Extract the lines below verbatim, omitting the pictures from your reply.

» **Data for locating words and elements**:
- - - -

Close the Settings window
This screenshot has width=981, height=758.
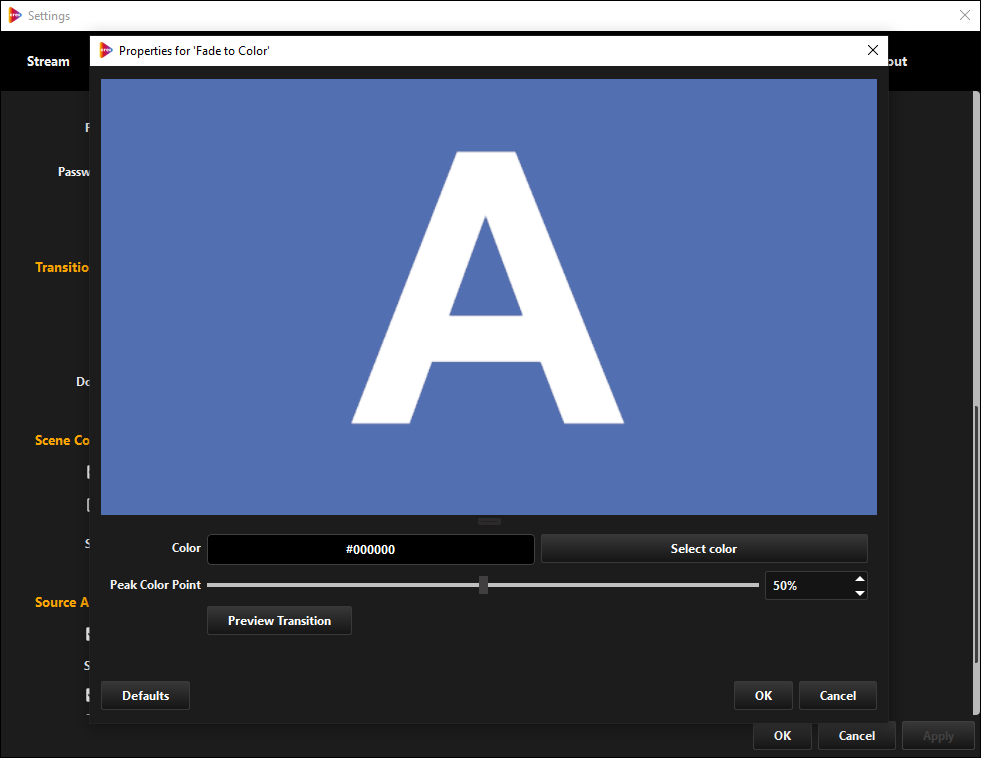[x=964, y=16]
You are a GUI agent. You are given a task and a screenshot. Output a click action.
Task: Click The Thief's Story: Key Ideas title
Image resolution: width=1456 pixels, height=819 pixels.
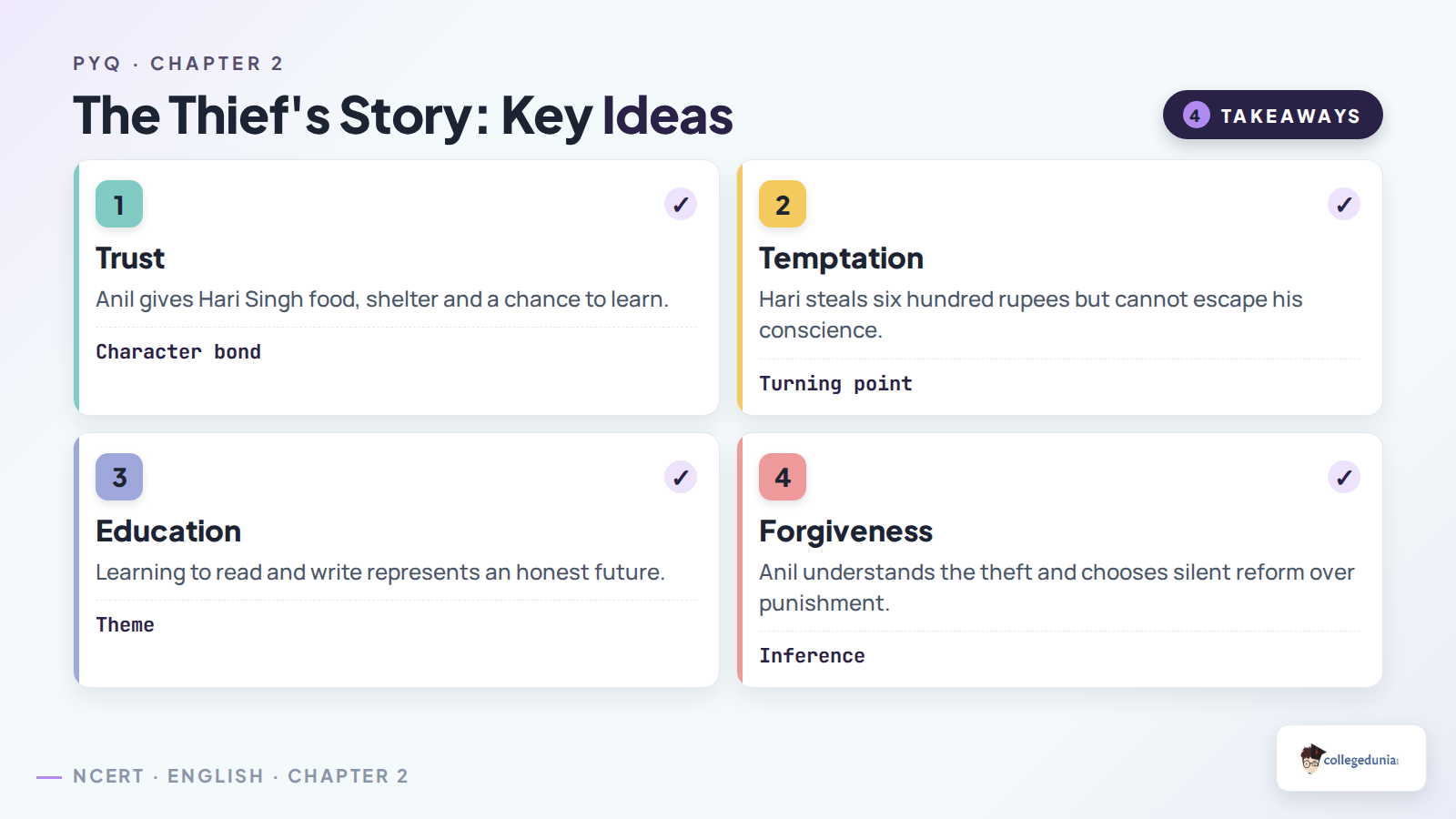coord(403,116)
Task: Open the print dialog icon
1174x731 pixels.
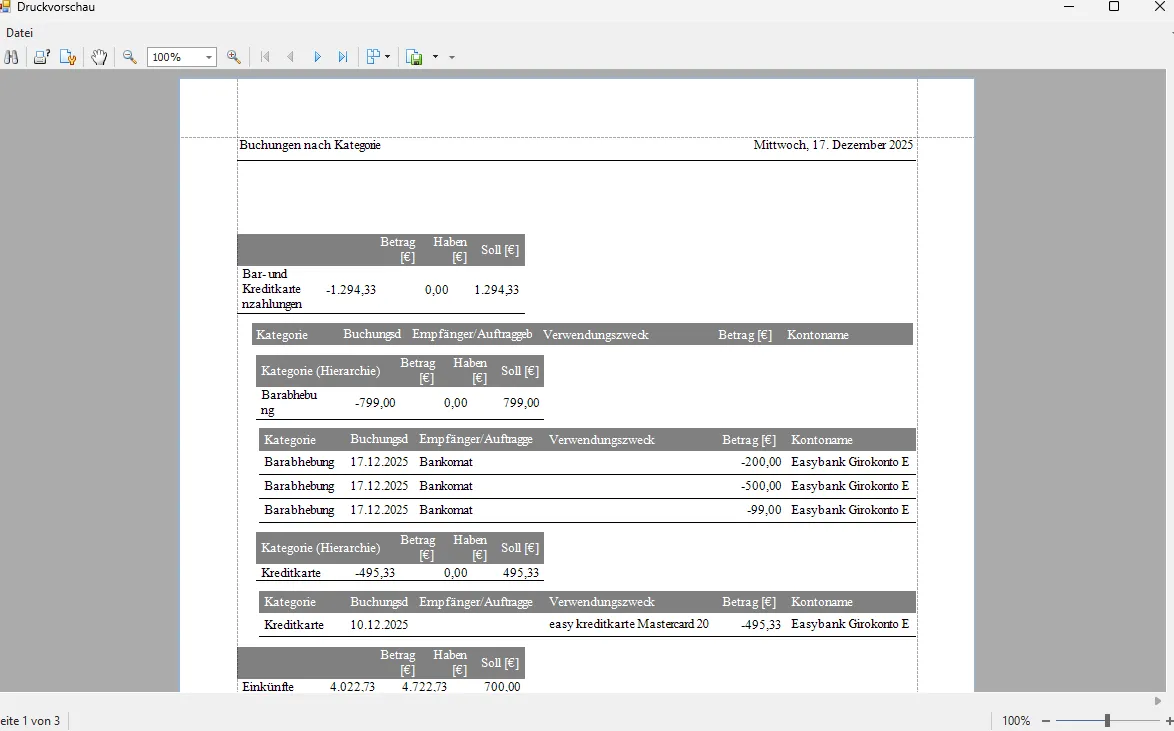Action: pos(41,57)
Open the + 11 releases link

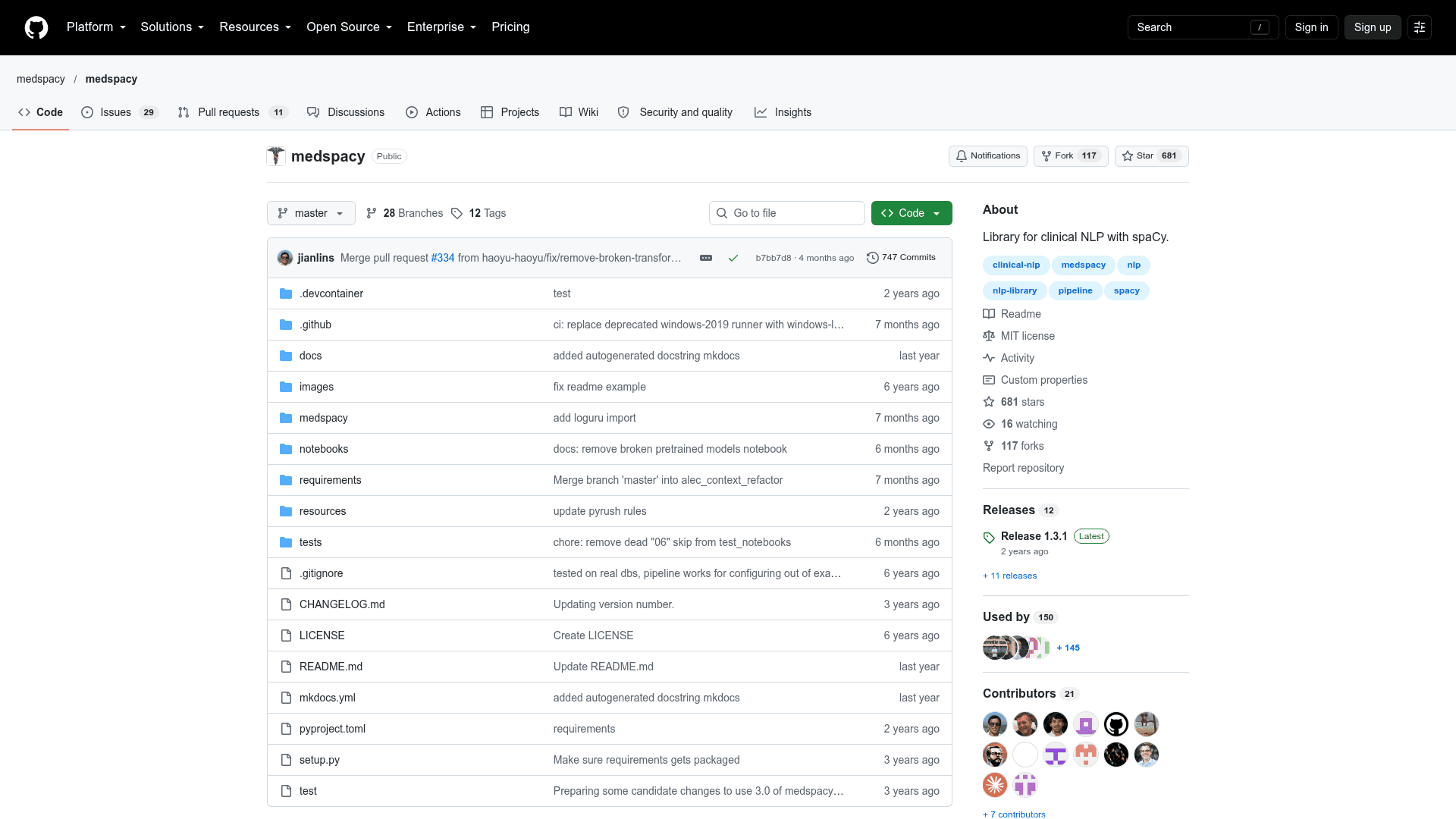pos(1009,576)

- - - -

» **THE SOLUTION**:
Close the Settings window
This screenshot has width=981, height=758.
[x=964, y=16]
You are a GUI agent. You are given a task and a screenshot. Output a click action.
Task: Click The Thief's Story: Key Ideas title
Image resolution: width=1456 pixels, height=819 pixels.
coord(403,116)
Task: Open the print dialog icon
1174x731 pixels.
Action: pos(41,57)
Open the + 11 releases link

pos(1009,576)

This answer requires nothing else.